A growing number of people, both inside and outside of the Hollywood community, have begun asking the Academy to revoke Weinstein's membership. Meanwhile, the National Organization for Women currently is gathering signatures from the public for a petition calling for Weinstein's ouster. And BAFTA, the British Academy of Film and Television Arts, which presents the U.K.'s equivalent of an Oscar, on Wednesday suspended Weinstein's membership.
Academy CEO Dawn Hudson and newly elected president John Bailey were traveling in Europe on Academy business over the past few days, and, in their absence, the issue of what to do about Weinstein was not formally addressed. But after returning to Los Angeles and consulting with members of the Academy's 54-person board of governors, they have clearly conveyed that they are taking the issue seriously — but have not yet determined what, if any, further action they will take.

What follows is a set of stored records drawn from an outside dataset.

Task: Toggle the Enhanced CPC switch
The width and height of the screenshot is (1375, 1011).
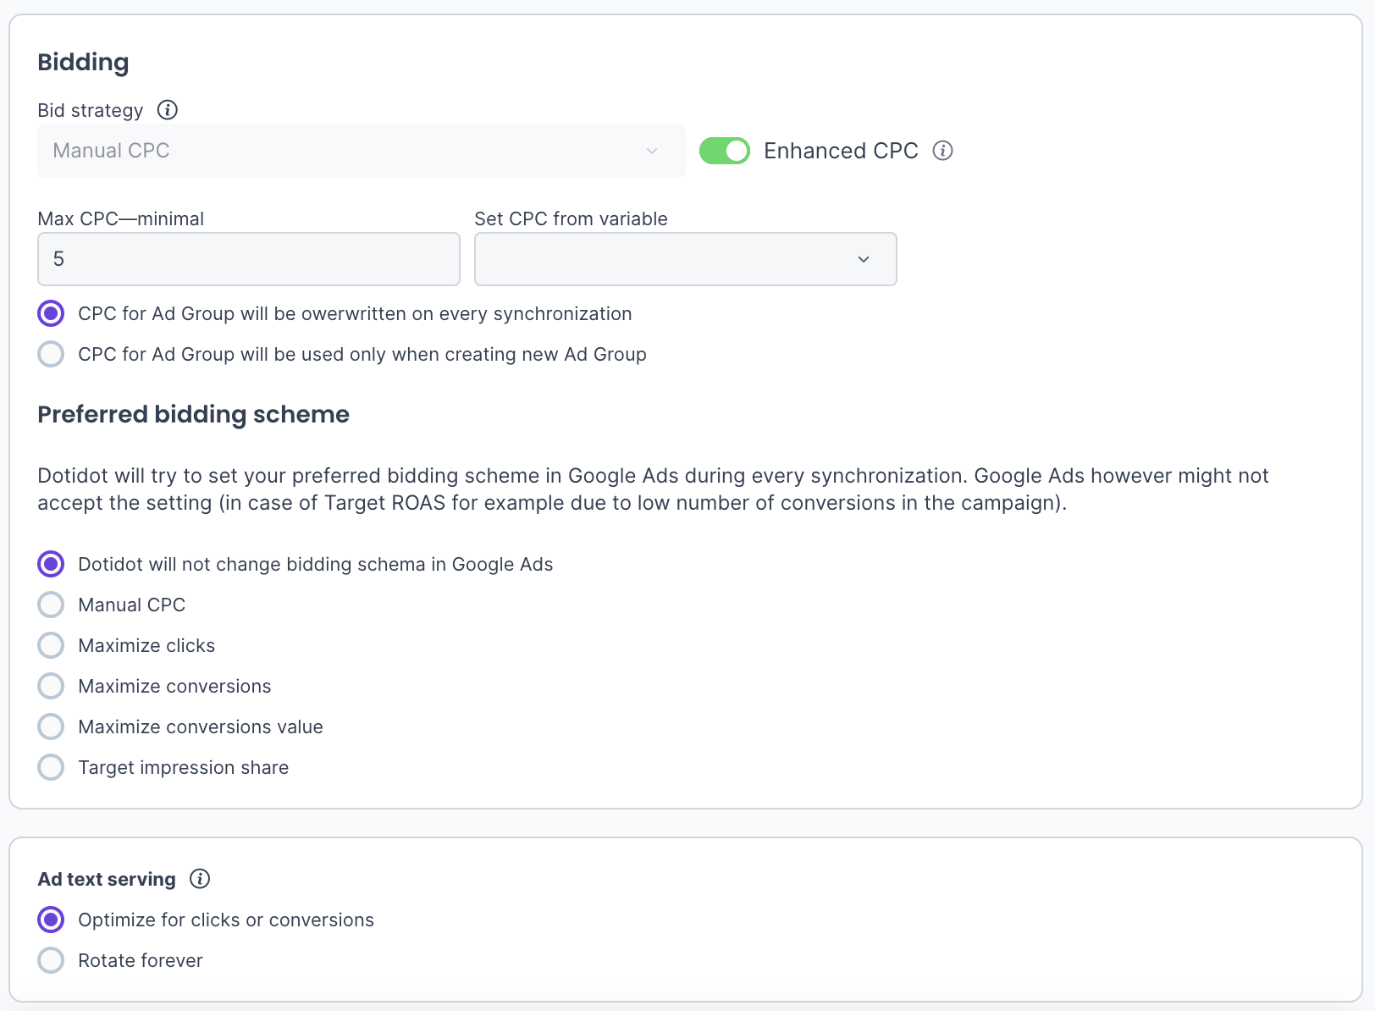Action: click(x=724, y=151)
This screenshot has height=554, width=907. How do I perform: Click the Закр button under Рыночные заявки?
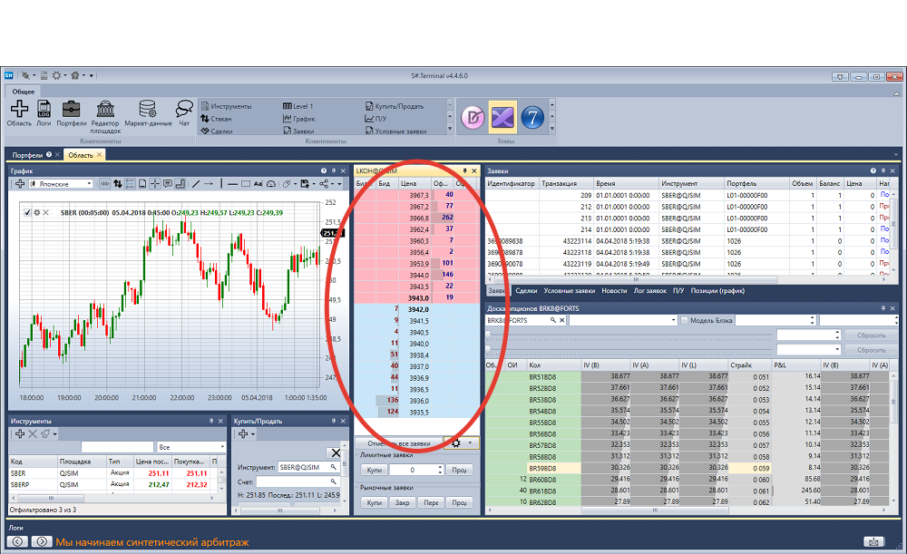(x=402, y=502)
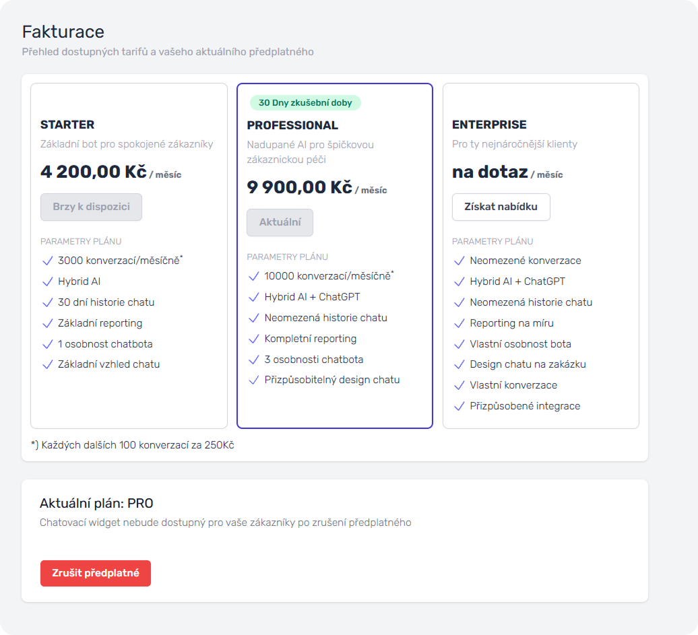Click the Brzy k dispozici button
The width and height of the screenshot is (698, 635).
91,207
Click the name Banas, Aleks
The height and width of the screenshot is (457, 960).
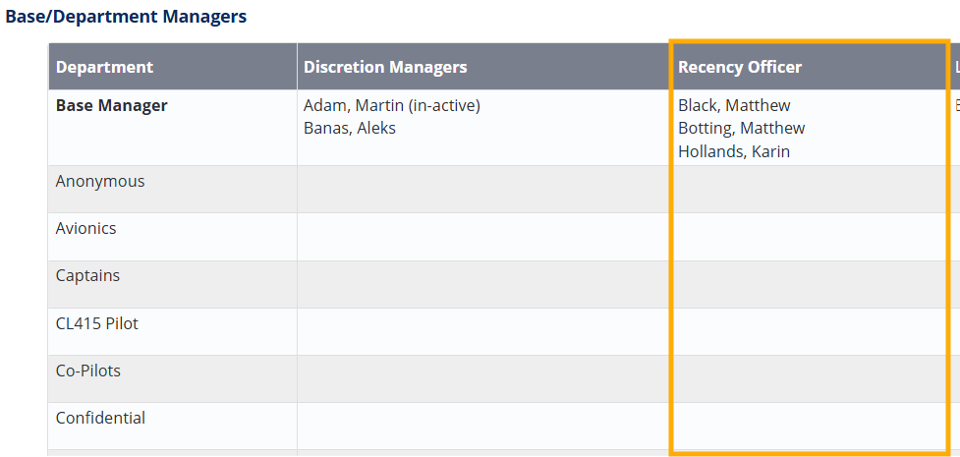350,128
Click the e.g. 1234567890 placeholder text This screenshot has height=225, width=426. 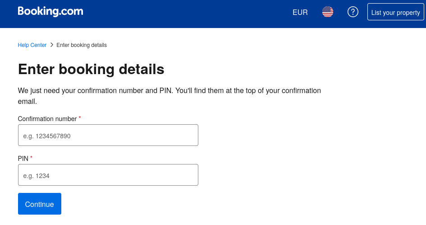point(47,136)
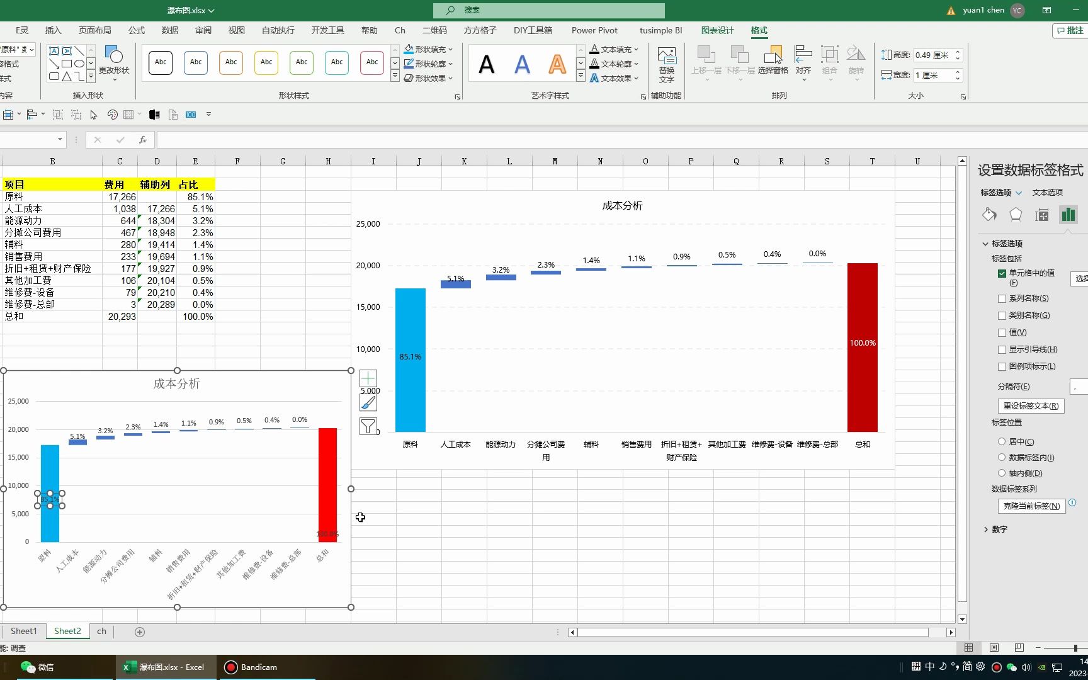This screenshot has width=1088, height=680.
Task: Click the 替换文字 icon on the ribbon
Action: (667, 65)
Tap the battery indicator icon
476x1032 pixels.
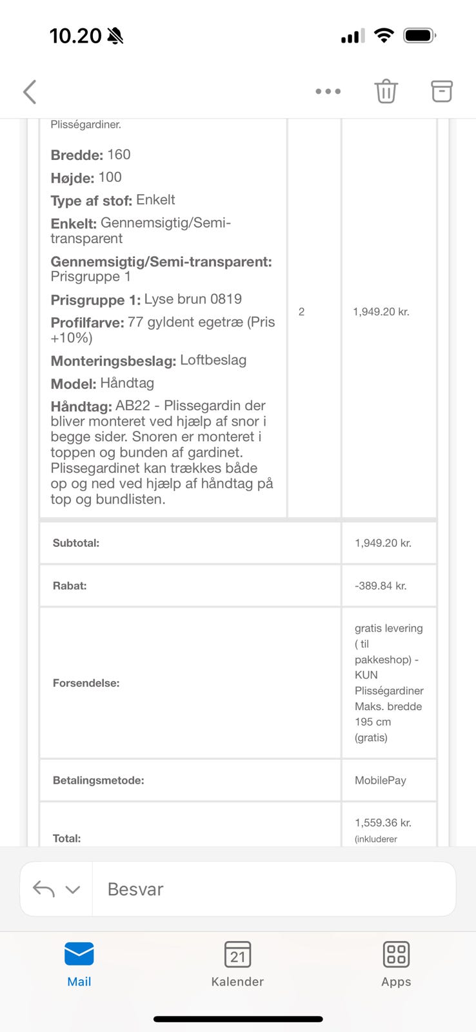(x=419, y=35)
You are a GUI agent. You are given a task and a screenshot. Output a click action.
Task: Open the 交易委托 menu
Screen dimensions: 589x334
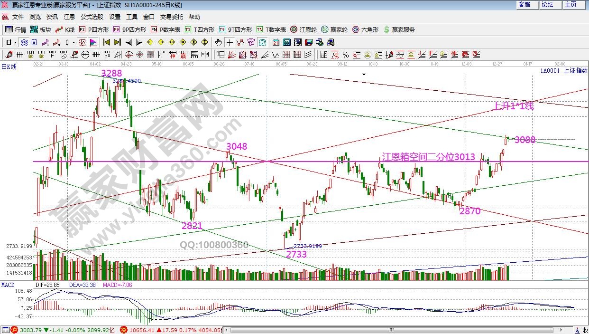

While Weinstein's behavior has drawn condemnation, it may not specifically violate Academy rules, which mostly govern Oscar campaigning. The 8,427-member organization has only expelled one person in its 90-year history: Carmine Caridi, an actor who was found to have violated the Academy's no-loaning screener policy after copies of movies that had been sent to him turned up online. But the Academy, as a private organization, technically does have great leverage over who it does and does not include in its ranks.
The Academy stopped short of kicking Weinstein out of the organization on Wednesday, but it left the door open in its statement to taking "other actions." One reservation that it may have about disciplining Weinstein for his personal behavior is that doing so would then create the expectation that it would adjudicate the behavior of other members caught up in scandals.
The Academy, which admits members for life, does not make public a list of its members' names, but The Hollywood Reporter has independently confirmed that Mel Gibson, Roman Polanski and even Bill Cosby are on the rolls. Woody Allen never became a member. (Meanwhile, the Academy of Television Arts and Sciences numbers Donald Trump among its ranks.)
The only prior occasion on which the Academy got into the business of adjudicating the personal behavior of its members was during the Red Scare, when it briefly banned blacklisted writers who were reported to be, or had been in the past, supporters of the Communist Party from being eligible for Academy Awards. That is now considered one of the black marks in Academy history. Several of those writers, working under pseudonyms, actually won Oscars, but not all lived to see the day when the organization apologized to the real writers and presented them with the statuettes that were rightfully theirs.